__Görev tanımı__.
Bayramlar ve giysiler üzerine olan metinde "Giysilerden söz açmışken, insanoğlunun" sözlerinden "dünyamızı, duygularımızı yansıtır." sözlerine kadar uzanan kısmın tamamını, "medeniyet" yerine "uygarlık" koyarak düzenleyip yeniden yazın.

Herkes için bayramlar büyük bir mutluluktur. Hele çocuklar için bayram ayrı bir heyecandır. Bayram yaklaşırken yeni elbiseler alınır ya da dikilir, bayramlık elbiselere eşlik etmesi için en güzel ayakkabılar geceden temizlenir, parlatılır. Hele bir de yeni ayakkabılar alındıysa çocukların heyecanı ikiye katlanırdı.
Giysilerden söz açmışken, insanoğlunun medeniyet çizgisinde giysilerin değişimi de önemli bir yere sahip. Giysilerin dili olduğunu biliyor muydunuz? Nasıl ki, on dokuzuncu yüzyılın giysileri, onları giyenlerin dünyalarını, kendilerinden oynamaları beklenen rolü gösteriyorsa bugünkü giysilerimiz de yaşadığımız çağın kültürünü, dünyamızı, duygularımızı yansıtır.

__Toplanan veriler__.

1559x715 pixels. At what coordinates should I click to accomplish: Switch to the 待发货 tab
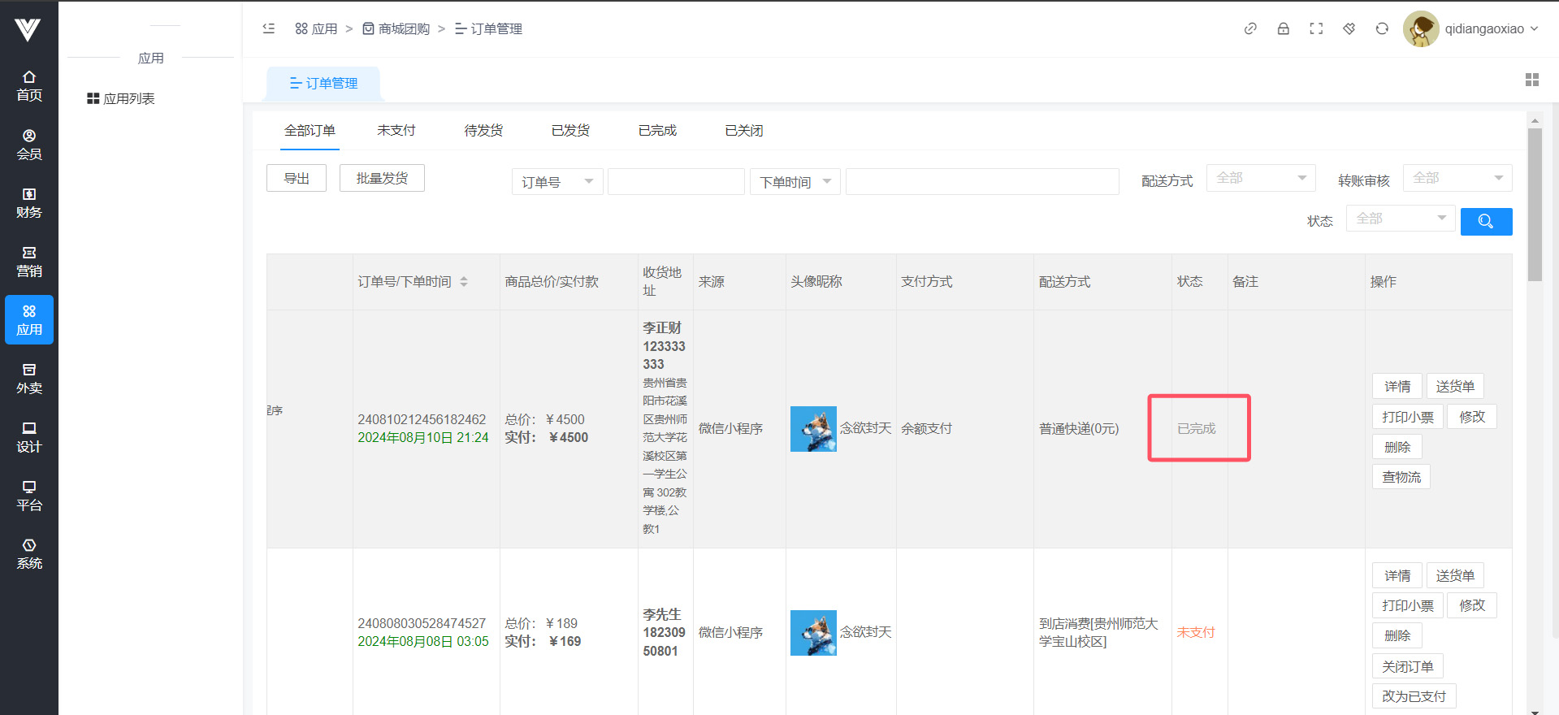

__Alıştırma yanıtı__.
Giysilerden söz açmışken, insanoğlunun uygarlık çizgisinde giysilerin değişimi de önemli bir yere sahip. Giysilerin dili olduğunu biliyor muydunuz? Nasıl ki, on dokuzuncu yüzyılın giysileri, onları giyenlerin dünyalarını, kendilerinden oynamaları beklenen rolü gösteriyorsa bugünkü giysilerimiz de yaşadığımız çağın kültürünü, dünyamızı, duygularımızı yansıtır.